**WHAT YOU NEED TO DO**
How many lines in the records below contain the word "beside"? Answer with the number and nothing else.

[Pixel coordinate grounding data]
========================================
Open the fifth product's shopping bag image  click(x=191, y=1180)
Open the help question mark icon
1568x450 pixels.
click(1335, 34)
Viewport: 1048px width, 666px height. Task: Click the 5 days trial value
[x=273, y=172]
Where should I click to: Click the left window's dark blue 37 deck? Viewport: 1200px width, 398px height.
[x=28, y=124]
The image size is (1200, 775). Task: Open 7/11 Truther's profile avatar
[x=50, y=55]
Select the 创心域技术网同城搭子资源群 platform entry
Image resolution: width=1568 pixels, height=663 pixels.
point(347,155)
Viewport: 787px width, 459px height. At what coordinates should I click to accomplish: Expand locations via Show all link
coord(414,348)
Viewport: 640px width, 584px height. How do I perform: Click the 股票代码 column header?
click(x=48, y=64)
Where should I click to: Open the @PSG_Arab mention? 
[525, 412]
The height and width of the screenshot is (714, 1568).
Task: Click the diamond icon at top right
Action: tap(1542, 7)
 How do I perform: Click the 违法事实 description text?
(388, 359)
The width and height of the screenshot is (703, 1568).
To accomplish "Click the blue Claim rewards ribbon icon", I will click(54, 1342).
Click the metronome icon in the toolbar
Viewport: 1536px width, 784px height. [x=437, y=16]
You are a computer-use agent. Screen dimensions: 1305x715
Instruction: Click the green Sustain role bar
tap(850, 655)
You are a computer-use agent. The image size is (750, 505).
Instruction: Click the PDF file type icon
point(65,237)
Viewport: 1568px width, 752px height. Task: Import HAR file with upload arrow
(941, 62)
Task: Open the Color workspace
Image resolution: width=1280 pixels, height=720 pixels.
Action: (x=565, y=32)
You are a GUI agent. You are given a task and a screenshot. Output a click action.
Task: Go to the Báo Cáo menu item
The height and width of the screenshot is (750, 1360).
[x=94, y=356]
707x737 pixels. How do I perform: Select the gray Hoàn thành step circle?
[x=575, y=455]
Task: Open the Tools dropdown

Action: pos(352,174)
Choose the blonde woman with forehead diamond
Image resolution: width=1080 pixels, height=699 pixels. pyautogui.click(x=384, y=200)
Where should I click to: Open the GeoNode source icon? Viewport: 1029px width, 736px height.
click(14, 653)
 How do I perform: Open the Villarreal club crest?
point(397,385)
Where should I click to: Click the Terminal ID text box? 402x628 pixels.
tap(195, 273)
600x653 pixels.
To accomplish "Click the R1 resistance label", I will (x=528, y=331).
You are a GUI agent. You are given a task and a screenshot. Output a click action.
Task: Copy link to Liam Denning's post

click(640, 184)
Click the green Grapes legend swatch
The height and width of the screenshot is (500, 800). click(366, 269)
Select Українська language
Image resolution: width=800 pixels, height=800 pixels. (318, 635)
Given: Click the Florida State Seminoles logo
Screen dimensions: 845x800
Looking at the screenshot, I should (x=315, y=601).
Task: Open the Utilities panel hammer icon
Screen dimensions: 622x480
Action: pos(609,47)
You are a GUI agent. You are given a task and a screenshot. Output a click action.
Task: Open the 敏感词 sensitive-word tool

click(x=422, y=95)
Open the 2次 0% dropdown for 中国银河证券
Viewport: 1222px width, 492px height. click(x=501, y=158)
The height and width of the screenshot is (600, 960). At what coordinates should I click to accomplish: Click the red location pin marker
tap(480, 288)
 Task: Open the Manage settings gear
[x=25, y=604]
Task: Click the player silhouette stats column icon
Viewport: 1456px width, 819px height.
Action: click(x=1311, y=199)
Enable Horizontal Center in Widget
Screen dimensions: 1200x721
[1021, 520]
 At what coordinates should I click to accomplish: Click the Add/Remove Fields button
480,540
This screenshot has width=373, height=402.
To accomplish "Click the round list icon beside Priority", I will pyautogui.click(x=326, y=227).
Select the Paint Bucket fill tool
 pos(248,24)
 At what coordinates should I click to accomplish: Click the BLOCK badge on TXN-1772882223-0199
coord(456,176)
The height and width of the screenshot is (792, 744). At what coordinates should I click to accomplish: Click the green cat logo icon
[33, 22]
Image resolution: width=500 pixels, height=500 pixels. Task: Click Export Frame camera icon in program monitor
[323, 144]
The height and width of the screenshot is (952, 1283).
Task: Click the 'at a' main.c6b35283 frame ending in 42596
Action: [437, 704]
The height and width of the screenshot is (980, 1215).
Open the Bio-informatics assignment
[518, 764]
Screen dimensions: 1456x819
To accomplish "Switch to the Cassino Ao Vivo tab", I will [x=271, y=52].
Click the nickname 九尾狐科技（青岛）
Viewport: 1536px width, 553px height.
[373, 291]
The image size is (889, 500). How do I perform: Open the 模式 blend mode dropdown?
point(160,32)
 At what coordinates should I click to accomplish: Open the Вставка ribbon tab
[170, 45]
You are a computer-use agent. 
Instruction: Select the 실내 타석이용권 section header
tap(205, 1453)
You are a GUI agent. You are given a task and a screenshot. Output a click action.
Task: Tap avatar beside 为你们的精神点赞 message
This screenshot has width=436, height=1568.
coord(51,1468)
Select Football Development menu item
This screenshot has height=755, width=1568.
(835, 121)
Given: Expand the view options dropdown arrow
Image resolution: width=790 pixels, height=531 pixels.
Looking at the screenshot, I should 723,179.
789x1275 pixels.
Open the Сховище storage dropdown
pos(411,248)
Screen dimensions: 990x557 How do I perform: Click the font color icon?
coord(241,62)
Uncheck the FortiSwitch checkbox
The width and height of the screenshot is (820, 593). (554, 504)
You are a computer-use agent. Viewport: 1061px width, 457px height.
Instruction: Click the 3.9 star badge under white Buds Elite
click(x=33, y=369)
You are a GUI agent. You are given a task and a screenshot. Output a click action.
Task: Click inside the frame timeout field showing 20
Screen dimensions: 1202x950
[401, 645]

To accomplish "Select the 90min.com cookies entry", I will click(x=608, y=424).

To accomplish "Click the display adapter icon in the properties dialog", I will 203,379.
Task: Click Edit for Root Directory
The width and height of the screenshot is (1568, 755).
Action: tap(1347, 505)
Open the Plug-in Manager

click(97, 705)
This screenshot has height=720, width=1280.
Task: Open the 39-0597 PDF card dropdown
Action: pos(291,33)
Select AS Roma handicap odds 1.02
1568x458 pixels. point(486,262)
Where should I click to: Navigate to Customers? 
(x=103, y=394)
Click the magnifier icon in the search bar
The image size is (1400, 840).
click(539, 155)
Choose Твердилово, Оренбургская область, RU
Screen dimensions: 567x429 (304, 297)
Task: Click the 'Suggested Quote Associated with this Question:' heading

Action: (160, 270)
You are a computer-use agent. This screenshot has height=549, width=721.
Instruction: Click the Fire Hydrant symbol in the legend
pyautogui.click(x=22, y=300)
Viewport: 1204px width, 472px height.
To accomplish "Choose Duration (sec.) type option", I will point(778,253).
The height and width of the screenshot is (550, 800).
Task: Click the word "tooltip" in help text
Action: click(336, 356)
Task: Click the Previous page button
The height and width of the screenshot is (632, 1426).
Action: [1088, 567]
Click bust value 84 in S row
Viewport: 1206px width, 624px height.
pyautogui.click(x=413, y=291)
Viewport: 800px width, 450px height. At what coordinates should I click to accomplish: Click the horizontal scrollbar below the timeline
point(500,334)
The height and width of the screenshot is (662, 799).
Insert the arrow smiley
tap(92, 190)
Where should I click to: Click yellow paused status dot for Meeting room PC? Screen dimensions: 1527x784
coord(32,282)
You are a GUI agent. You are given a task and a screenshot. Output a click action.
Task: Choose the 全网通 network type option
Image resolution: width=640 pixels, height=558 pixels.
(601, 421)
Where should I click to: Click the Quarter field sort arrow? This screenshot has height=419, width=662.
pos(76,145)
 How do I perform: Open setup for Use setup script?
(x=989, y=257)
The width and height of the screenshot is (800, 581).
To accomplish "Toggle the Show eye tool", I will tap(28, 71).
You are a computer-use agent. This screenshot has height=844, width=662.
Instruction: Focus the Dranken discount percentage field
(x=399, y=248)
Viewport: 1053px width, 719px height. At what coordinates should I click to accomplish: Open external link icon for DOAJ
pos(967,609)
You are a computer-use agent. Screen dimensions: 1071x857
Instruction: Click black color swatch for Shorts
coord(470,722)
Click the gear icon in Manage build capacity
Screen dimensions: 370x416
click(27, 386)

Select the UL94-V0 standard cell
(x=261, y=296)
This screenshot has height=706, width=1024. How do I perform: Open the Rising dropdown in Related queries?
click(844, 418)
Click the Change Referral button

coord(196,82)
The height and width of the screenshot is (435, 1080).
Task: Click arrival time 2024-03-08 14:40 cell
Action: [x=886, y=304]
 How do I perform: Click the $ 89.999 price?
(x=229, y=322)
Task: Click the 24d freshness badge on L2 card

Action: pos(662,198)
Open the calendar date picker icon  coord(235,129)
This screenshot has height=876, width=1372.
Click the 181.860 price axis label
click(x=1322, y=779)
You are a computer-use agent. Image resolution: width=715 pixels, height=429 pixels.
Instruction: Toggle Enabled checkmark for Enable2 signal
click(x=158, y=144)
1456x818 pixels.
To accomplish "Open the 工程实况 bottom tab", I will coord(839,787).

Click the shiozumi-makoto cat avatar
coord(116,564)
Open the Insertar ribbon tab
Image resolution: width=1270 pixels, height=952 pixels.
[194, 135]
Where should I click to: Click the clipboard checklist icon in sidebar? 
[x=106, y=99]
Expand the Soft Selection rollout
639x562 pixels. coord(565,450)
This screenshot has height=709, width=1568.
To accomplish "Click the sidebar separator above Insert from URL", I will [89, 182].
========================================
**EXERCISE RESULT**
2